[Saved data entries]
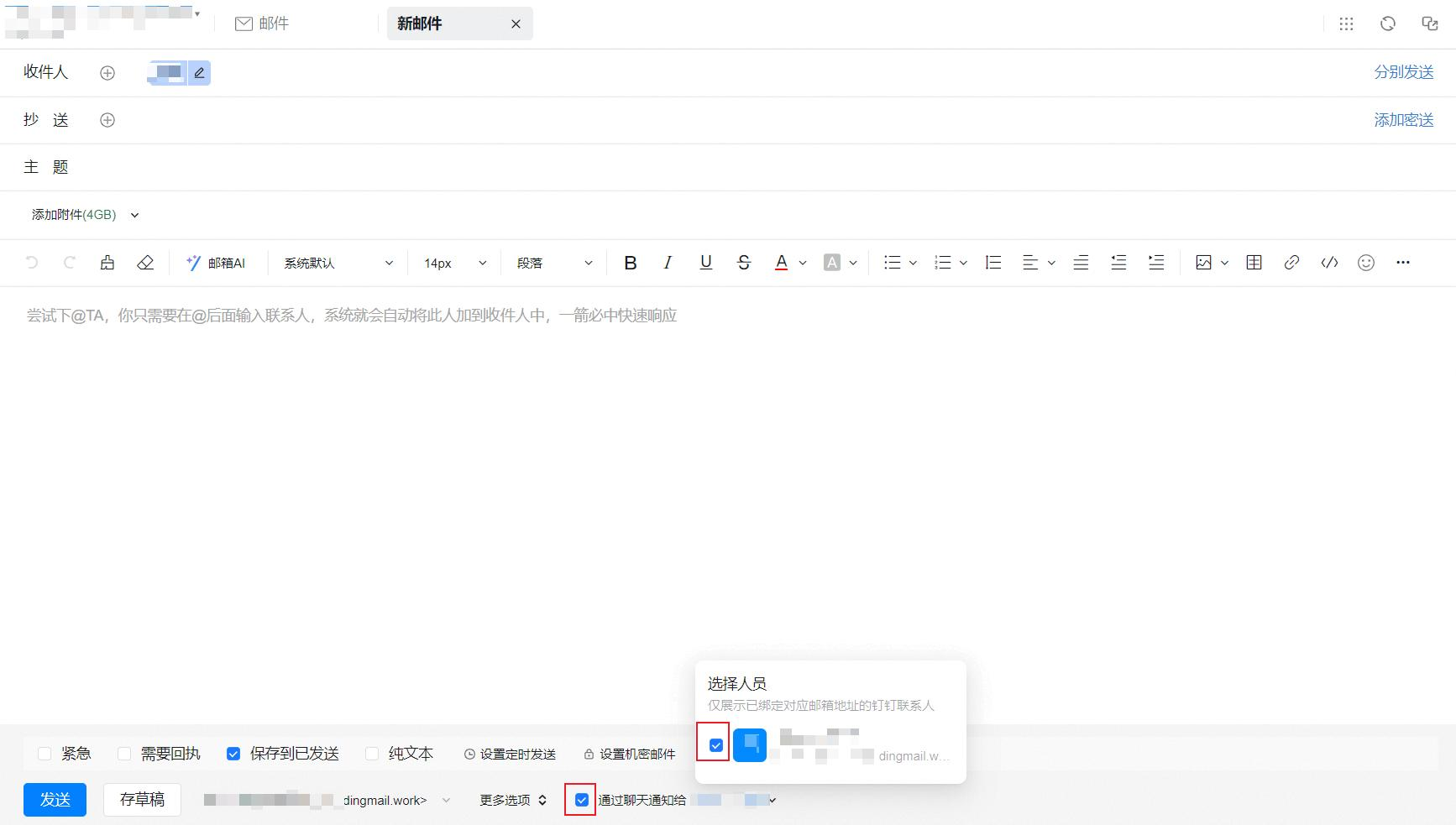Apply strikethrough formatting
The height and width of the screenshot is (825, 1456).
[x=743, y=263]
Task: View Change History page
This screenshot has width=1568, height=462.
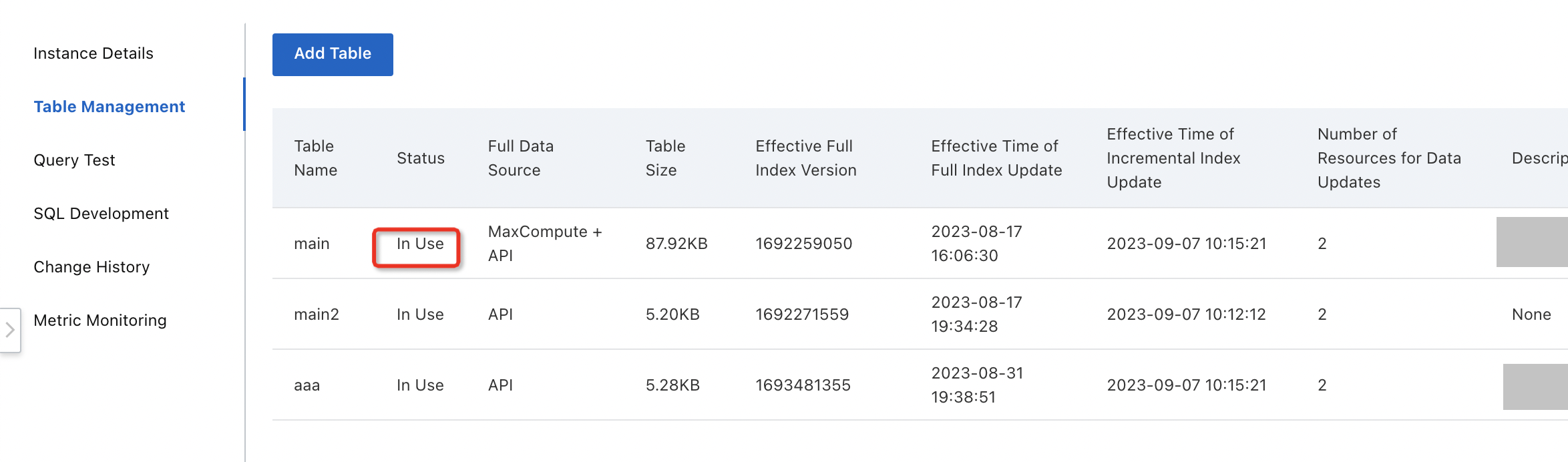Action: coord(91,267)
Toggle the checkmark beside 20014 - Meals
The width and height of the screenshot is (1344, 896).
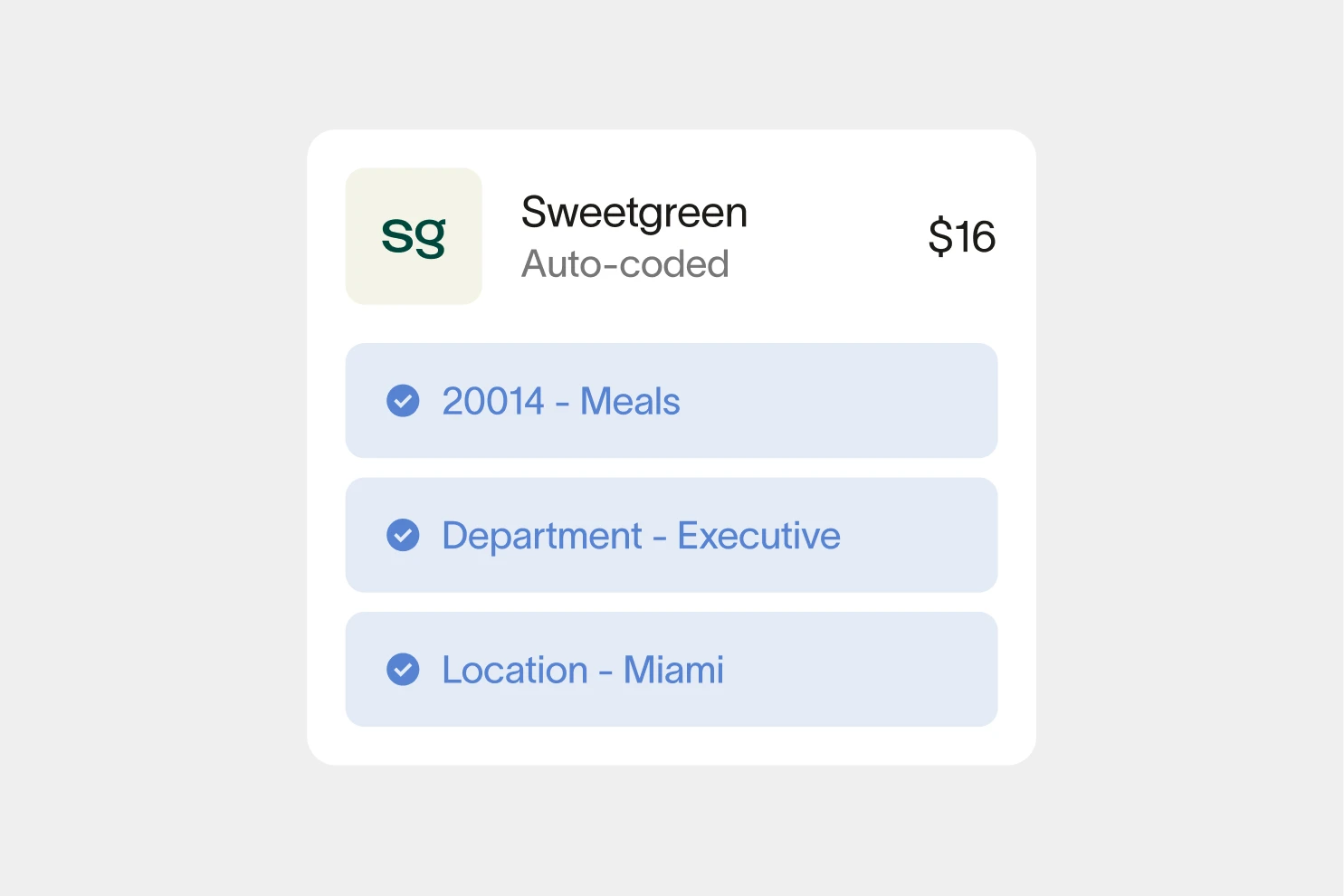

> **To do**
Look above for the line containing "Toggle the checkmark beside 20014 - Meals", then retype it and each line after it to the end of the records, exactly and without pictures.

> **Written solution**
Toggle the checkmark beside 20014 - Meals
The width and height of the screenshot is (1344, 896).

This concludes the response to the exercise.